On the Thursday of the third week of the second month mum was in hospital Adam and I brought her a pizza after school. We didn’t really think she’d be able to share it with us, but that didn’t really matter. I guess we were just longing for that special closeness between a mother and her sons. Mum looked terrible against the backdrop of the flowers dad had brought her earlier. Her eyes were sunken and her face, pale. But her eyes lit up when we arrived. They still had the glow in them. She smiled weakly when we showed her the pizza. We sat outside on the hospital lawn and she managed to take a bite out of a pizza slice. She said she liked it but we knew she didn’t want to disappoint us.
We were in school when the principal brought us the news that Dad wanted to see the three of us immediately. I knew it was bad news. I had to really pull myself together. It took some time, however, to get Adam to understand that we had to be together with Dad and Maria at the hospital. He stood by the school gate refusing to go anywhere. “Don’t play dumb with me,” he said looking accusingly at me. “Mum’s gone and you know it…I’m not going to that damned hospital…”
“We don’t know that yet, Adam.. Dad just said he wanted to see us and that can mean anything…” I began trying my best to sound rational.
“Yes! Yes! Your head over your heart…” he said mimicking Dad. It was the first time I’d seen him behave this way. “You’re just like him… You’re not even prepared to listen to what you feel. I can feel it! So can you! Mum’s gone and you know it… She’s gone…”

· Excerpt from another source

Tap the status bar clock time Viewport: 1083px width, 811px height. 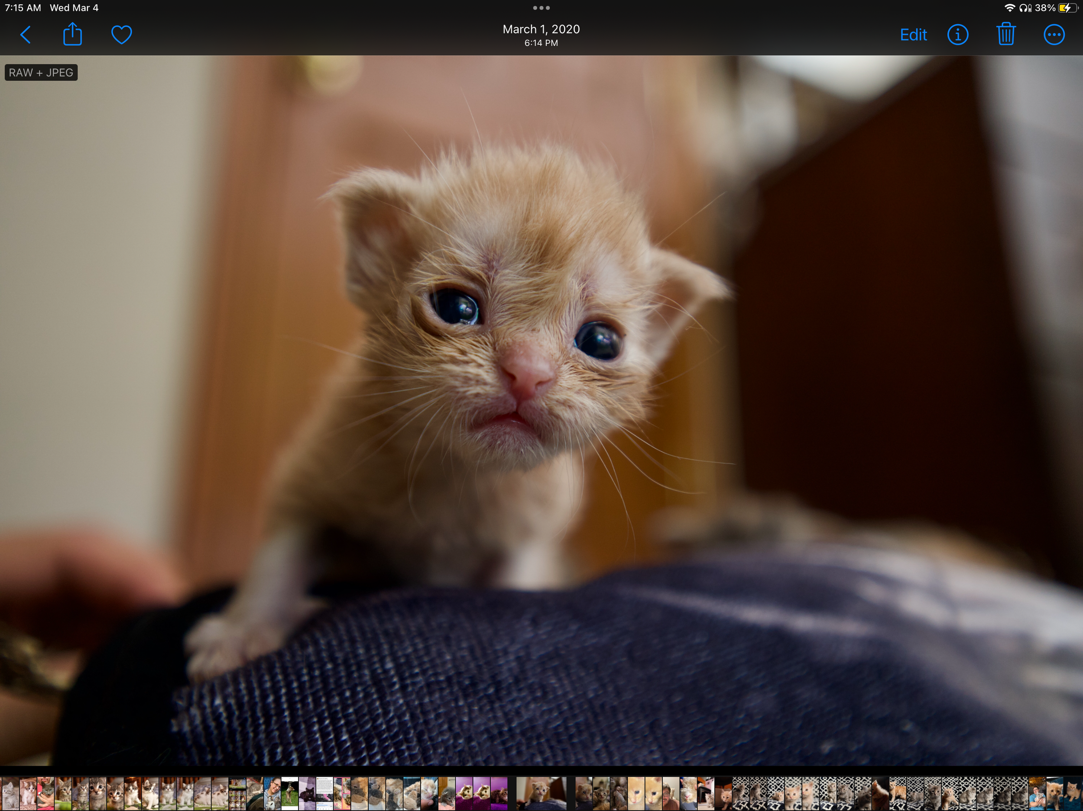pos(23,8)
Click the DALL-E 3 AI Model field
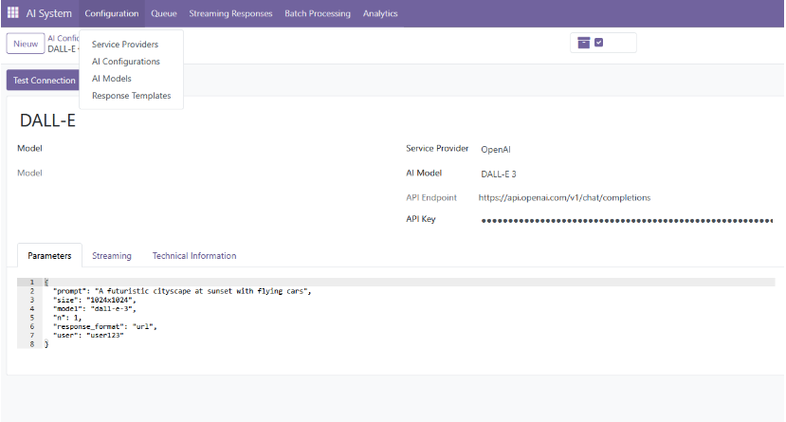Image resolution: width=786 pixels, height=422 pixels. pos(499,174)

He cried. I let him cry until he quieted down a bit and then we got on a bus. The trees and cars sped past us as the bus took the hospital route. I felt like we were in the top half of an hour glass trying desperately to remain standing while the sand drained beneath our feet. We were the first to get out of the bus when it stopped at the hospital. My heart was painfully loud in my ears as we dashed for the ward where mum was.
Mum lay on the bed. She looked no more than a skinny human frame. Dad sat on a stool beside the bed with Maria sobbing in his arms. All was silent. Even all the other patients seemed be drawn into this whirlpool of sorrow and loss.

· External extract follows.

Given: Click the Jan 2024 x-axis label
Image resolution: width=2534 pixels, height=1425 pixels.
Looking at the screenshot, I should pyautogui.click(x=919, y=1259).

“She’s waiting to see you two.” Dad whispered. “I told her you were in school and she wanted to see you two.”
Adam and I moved closer to the bed and I picked up her left hand. She gave my hand a weak squeeze and opened her eyes slightly.
“Mum.” Adam said softly.
“My two boys…” she whispered barely. “You came…”
She paused for a few seconds which seemed like hours.
“I love you all very much…” she said as a tear trickled down her cheek. “You’ve got to stick together… You’ve got to be one… I won’t be with you… You have to be…strong…”
As she closed her eyes, I felt her grip weaken. She was gone.